Nigeria is witnessing a dramatic surge in sugar prices as a confluence of factors, including increased demand, unfavorable weather conditions, and currency devaluation, continues to put upward pressure on prices. The National Sugar Development Council reports that the average sugar price for the week ending July 28, 2023, was N835,400 per ton, representing a staggering 44.2% increase compared to N579,400 per ton for the same week in 2022.
Nigeria relies heavily on sugar imports, accounting for approximately 98% of its sugar needs. Global sugar prices have been on the rise, with India, the world’s primary sugar producer and exporter, grappling with a drought that has adversely affected production and disrupted supply chains.
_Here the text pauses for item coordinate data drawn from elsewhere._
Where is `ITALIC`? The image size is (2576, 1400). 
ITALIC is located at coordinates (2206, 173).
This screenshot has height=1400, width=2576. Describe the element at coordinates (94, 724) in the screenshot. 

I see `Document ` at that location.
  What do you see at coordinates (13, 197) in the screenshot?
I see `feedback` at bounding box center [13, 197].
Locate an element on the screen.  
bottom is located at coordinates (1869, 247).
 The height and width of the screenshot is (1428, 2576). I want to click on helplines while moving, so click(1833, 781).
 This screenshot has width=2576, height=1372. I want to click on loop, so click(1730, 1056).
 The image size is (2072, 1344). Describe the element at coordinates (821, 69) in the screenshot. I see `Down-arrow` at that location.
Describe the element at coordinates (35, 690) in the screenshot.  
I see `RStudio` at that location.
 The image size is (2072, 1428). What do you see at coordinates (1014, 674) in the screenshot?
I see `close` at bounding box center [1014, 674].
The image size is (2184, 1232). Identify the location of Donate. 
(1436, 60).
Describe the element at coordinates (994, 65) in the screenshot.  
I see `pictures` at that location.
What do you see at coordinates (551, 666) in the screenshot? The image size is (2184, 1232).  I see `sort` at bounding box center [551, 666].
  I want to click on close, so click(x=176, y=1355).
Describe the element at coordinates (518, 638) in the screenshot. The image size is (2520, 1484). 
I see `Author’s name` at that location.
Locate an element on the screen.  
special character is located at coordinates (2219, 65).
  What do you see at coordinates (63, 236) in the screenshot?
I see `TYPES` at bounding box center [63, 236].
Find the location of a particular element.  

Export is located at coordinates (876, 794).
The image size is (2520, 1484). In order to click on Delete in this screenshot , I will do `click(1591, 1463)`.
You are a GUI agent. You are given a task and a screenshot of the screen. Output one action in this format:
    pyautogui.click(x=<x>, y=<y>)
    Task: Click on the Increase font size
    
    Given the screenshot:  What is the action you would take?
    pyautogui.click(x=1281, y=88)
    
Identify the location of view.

Sugar prices on the world commodity exchange have surged by 44% since the beginning of the year, making it the best-performing commodity globally.
Key players in the Nigerian sugar industry, such as Dangote, BUA, and Flour Mills of Nigeria, have primarily focused on importing raw sugar and then refining and selling it domestically. However, the National Sugar Development Council is now urging these companies to invest in sugar production and integrate locally sourced extracts into their refining processes, a strategy known as reverse integration. The extent of extract imports allowed will depend on the level of investment in local plantations.
Adding to the challenges faced by sugar importers is the scarcity of foreign exchange and the devaluation of the Nigerian naira, which has lost nearly half of its value since the introduction of the managed float FX system in June. The Nigerian Manufacturers Association (MAN) has previously raised concerns about the forex scarcity, as it impedes the import of raw materials and machinery, affecting various industries, including sugar.
With inventories dwindling and the peak holiday season approaching, sugar prices may continue to rise in the coming months. The global demand for sugar exceeds 180 million tons annually, with individual consumers and companies requiring significant quantities for their products. Additionally, weather and climate conditions have constrained sugar production in major producing countries like Brazil, Thailand, China, and the United States.
India, the world’s second-largest sugar exporter after Brazil and the largest consumer and producer, has also faced challenges. This season, India’s sugar exports plummeted to 6.1 million tons, down from 11.1 million tons in the 2021-2022 crop year. Limited rainfall in India’s main sugar-producing regions has heightened concerns about sugar output, leading to a more than 3% price increase in just two weeks, reaching a six-year high.
Moreover, OPEC’s surprise decision to significantly cut oil production, with Saudi Arabia and Russia leading the way, has played a role in driving sugar prices higher. This move has encouraged the redirection of sugarcane toward ethanol production, reducing the available supply of sugar, as noted in Fitch Solutions’ Q2 report.
As Nigeria navigates these complex challenges in the global sugar market, consumers and businesses alike may face higher sugar prices in the foreseeable future, impacting various sectors of the economy.